**DATA EXCERPTS:**
-*-
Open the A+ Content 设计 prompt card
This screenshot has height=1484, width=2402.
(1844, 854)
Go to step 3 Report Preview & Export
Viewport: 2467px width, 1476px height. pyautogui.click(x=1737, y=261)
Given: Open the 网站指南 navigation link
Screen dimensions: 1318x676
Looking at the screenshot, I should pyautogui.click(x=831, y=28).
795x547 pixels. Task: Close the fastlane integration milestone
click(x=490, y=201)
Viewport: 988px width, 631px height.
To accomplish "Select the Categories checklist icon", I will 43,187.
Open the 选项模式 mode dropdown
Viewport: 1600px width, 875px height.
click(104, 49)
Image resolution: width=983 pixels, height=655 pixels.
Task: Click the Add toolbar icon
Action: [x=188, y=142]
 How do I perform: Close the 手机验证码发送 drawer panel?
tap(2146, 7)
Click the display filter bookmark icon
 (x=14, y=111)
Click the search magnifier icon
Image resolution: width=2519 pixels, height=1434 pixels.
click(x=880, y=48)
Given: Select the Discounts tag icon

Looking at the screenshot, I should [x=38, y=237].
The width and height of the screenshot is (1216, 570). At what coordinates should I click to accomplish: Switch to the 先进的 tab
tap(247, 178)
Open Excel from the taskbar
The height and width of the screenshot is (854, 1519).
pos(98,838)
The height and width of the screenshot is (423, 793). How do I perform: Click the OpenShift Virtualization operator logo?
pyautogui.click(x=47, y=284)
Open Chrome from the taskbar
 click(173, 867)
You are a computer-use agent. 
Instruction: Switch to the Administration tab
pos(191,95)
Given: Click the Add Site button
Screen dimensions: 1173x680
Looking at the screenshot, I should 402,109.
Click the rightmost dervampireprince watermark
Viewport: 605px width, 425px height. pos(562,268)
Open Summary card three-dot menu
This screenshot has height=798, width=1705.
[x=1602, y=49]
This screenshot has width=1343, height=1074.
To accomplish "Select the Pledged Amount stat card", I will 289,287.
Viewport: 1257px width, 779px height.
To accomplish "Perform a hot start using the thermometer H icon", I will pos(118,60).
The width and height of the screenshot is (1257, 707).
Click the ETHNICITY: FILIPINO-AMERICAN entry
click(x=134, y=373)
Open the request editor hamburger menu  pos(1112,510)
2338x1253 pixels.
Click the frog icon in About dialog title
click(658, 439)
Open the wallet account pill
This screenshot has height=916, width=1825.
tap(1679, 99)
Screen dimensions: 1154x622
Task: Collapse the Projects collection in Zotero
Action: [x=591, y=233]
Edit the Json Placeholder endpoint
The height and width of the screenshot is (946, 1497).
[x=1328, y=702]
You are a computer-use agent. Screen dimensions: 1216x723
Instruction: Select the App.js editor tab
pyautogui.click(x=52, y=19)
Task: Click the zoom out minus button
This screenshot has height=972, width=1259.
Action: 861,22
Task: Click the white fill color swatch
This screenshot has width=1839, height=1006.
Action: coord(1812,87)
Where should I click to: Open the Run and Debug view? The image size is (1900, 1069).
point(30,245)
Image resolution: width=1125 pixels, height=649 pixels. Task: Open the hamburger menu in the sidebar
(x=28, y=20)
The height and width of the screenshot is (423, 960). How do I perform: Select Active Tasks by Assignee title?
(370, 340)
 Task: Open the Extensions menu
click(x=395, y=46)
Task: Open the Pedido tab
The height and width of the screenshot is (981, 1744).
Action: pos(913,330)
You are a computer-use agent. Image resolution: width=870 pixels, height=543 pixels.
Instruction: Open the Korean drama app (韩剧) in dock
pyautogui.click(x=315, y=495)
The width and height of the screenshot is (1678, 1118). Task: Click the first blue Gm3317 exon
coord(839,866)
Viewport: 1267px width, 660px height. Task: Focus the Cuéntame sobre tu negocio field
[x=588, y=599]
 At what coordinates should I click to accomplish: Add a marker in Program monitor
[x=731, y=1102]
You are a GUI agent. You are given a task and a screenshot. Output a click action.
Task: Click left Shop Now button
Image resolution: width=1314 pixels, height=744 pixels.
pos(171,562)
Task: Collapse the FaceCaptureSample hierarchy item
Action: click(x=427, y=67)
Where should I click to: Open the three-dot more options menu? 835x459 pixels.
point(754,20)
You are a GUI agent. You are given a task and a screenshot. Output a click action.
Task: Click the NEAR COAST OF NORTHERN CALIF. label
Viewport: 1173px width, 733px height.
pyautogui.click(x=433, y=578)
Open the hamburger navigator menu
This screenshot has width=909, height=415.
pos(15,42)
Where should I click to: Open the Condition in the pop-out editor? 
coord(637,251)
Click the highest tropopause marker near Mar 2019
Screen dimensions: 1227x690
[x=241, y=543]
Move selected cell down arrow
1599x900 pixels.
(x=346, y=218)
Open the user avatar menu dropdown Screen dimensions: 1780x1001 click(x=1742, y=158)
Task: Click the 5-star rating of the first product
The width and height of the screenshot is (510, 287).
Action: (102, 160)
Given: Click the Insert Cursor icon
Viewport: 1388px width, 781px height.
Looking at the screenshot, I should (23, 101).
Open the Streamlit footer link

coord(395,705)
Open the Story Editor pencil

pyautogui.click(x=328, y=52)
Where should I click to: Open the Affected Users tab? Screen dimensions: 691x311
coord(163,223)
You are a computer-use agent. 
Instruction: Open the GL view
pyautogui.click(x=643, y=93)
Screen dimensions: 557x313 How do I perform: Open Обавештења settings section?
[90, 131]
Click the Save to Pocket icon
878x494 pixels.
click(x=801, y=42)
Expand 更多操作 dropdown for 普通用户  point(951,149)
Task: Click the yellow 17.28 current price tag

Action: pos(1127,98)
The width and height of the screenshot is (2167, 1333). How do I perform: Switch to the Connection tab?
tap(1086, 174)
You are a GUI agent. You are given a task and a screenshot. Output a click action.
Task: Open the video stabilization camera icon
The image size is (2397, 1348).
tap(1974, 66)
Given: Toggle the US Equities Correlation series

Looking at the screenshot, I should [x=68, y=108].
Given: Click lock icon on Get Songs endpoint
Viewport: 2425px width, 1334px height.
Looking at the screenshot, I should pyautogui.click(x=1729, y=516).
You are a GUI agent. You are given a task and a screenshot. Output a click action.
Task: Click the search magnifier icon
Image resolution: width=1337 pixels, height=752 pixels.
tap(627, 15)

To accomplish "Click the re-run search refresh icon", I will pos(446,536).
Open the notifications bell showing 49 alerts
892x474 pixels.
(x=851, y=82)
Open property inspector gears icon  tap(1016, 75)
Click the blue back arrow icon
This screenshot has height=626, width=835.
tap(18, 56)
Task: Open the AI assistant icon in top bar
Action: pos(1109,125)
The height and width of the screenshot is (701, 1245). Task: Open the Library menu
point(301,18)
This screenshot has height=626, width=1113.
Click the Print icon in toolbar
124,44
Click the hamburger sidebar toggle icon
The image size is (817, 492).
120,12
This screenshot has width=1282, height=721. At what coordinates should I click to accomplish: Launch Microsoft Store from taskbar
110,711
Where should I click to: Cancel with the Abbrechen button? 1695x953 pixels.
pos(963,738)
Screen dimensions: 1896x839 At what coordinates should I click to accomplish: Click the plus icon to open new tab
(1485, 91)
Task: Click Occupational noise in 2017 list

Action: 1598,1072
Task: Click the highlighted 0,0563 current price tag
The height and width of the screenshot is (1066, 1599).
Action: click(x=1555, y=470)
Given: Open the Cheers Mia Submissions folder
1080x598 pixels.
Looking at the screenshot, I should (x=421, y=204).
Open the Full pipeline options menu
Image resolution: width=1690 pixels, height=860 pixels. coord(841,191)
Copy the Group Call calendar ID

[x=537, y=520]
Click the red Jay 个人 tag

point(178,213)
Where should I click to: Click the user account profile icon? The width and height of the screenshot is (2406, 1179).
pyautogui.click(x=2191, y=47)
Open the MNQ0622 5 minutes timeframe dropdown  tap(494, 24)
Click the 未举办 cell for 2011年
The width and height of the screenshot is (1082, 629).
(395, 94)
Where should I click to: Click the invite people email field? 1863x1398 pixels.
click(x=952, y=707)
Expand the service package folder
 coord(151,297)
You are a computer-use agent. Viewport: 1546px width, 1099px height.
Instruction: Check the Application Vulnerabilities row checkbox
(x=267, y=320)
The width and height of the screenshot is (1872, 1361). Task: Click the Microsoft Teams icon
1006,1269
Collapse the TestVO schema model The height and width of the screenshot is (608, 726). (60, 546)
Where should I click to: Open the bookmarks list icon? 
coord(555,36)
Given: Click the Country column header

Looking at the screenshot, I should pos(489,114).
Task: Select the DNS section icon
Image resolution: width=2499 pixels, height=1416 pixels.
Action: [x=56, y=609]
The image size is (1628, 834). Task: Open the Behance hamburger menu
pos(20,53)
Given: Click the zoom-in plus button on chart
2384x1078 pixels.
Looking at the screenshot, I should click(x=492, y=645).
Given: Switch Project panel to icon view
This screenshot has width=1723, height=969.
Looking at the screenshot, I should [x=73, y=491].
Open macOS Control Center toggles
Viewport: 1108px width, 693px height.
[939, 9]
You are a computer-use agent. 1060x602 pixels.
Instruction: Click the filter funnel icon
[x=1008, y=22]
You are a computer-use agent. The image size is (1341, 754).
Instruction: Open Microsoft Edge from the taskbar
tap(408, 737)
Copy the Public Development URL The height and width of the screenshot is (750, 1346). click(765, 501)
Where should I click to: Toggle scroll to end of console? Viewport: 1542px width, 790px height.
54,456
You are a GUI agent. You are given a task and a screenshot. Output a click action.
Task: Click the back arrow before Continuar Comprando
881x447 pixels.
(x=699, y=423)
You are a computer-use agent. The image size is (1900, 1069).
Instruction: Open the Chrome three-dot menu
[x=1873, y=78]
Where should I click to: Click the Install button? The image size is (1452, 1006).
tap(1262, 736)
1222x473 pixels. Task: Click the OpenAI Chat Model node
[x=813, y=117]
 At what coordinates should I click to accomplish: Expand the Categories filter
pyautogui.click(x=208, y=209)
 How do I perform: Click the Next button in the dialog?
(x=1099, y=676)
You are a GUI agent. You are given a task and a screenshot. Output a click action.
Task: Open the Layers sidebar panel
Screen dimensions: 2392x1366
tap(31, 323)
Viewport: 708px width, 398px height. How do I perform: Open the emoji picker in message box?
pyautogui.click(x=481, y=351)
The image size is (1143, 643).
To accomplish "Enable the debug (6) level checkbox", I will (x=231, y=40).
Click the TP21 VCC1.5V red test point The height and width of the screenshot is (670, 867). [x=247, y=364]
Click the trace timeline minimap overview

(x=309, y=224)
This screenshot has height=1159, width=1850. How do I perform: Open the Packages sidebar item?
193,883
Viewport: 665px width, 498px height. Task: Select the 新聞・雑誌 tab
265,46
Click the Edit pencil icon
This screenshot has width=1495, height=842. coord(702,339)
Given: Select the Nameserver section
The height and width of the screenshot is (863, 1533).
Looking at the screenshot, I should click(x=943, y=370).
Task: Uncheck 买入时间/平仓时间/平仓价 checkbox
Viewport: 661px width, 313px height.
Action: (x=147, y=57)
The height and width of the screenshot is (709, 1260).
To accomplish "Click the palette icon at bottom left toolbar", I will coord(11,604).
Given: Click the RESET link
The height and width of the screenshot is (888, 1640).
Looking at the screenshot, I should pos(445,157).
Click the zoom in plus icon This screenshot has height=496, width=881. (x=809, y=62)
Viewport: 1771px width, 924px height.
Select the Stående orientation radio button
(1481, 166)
-*-
**WORK ITEM:** Gather up, from the records above, each line where the word "left" appears.

**YOUR SOLUTION:**
Task: Click left Shop Now button
To accomplish "Click the palette icon at bottom left toolbar", I will coord(11,604).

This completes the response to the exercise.